Dataset records section start

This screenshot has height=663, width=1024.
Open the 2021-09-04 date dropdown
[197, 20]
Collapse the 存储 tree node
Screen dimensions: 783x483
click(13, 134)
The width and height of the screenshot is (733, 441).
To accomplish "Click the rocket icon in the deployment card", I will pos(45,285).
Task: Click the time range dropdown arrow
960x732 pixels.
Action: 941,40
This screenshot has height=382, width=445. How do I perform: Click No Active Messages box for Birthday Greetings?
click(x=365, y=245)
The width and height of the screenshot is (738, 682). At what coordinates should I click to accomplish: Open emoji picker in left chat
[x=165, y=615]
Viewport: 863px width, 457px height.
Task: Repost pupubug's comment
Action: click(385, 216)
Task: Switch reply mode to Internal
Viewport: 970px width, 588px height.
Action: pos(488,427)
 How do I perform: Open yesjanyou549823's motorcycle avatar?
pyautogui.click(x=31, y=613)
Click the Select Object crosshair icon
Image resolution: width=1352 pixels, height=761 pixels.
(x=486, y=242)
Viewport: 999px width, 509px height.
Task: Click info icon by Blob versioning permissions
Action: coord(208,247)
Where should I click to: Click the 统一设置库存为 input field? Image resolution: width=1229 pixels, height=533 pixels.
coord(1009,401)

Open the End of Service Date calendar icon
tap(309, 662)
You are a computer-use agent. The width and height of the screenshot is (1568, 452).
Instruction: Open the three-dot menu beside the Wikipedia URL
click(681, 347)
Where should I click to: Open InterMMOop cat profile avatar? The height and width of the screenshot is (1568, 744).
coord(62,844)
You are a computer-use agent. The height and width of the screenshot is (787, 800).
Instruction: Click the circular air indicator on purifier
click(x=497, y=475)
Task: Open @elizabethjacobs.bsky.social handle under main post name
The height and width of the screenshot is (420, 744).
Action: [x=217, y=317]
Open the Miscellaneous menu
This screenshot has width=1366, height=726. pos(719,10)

Dataset records section end

Exercise description » Repeat all of the data shown above, exactly as it appears.

Exercise output »
This screenshot has height=663, width=1024.
Open the 2021-09-04 date dropdown
[197, 20]
Collapse the 存储 tree node
Screen dimensions: 783x483
click(13, 134)
The width and height of the screenshot is (733, 441).
To accomplish "Click the rocket icon in the deployment card", I will pos(45,285).
Task: Click the time range dropdown arrow
960x732 pixels.
Action: 941,40
This screenshot has height=382, width=445. How do I perform: Click No Active Messages box for Birthday Greetings?
click(x=365, y=245)
The width and height of the screenshot is (738, 682). At what coordinates should I click to accomplish: Open emoji picker in left chat
[x=165, y=615]
Viewport: 863px width, 457px height.
Task: Repost pupubug's comment
Action: click(385, 216)
Task: Switch reply mode to Internal
Viewport: 970px width, 588px height.
Action: pos(488,427)
 How do I perform: Open yesjanyou549823's motorcycle avatar?
pyautogui.click(x=31, y=613)
Click the Select Object crosshair icon
Image resolution: width=1352 pixels, height=761 pixels.
(x=486, y=242)
Viewport: 999px width, 509px height.
Task: Click info icon by Blob versioning permissions
Action: coord(208,247)
Where should I click to: Click the 统一设置库存为 input field? Image resolution: width=1229 pixels, height=533 pixels.
coord(1009,401)

Open the End of Service Date calendar icon
tap(309, 662)
You are a computer-use agent. The width and height of the screenshot is (1568, 452).
Instruction: Open the three-dot menu beside the Wikipedia URL
click(681, 347)
Where should I click to: Open InterMMOop cat profile avatar? The height and width of the screenshot is (1568, 744).
coord(62,844)
You are a computer-use agent. The height and width of the screenshot is (787, 800).
Instruction: Click the circular air indicator on purifier
click(x=497, y=475)
Task: Open @elizabethjacobs.bsky.social handle under main post name
The height and width of the screenshot is (420, 744).
Action: [x=217, y=317]
Open the Miscellaneous menu
This screenshot has width=1366, height=726. pos(719,10)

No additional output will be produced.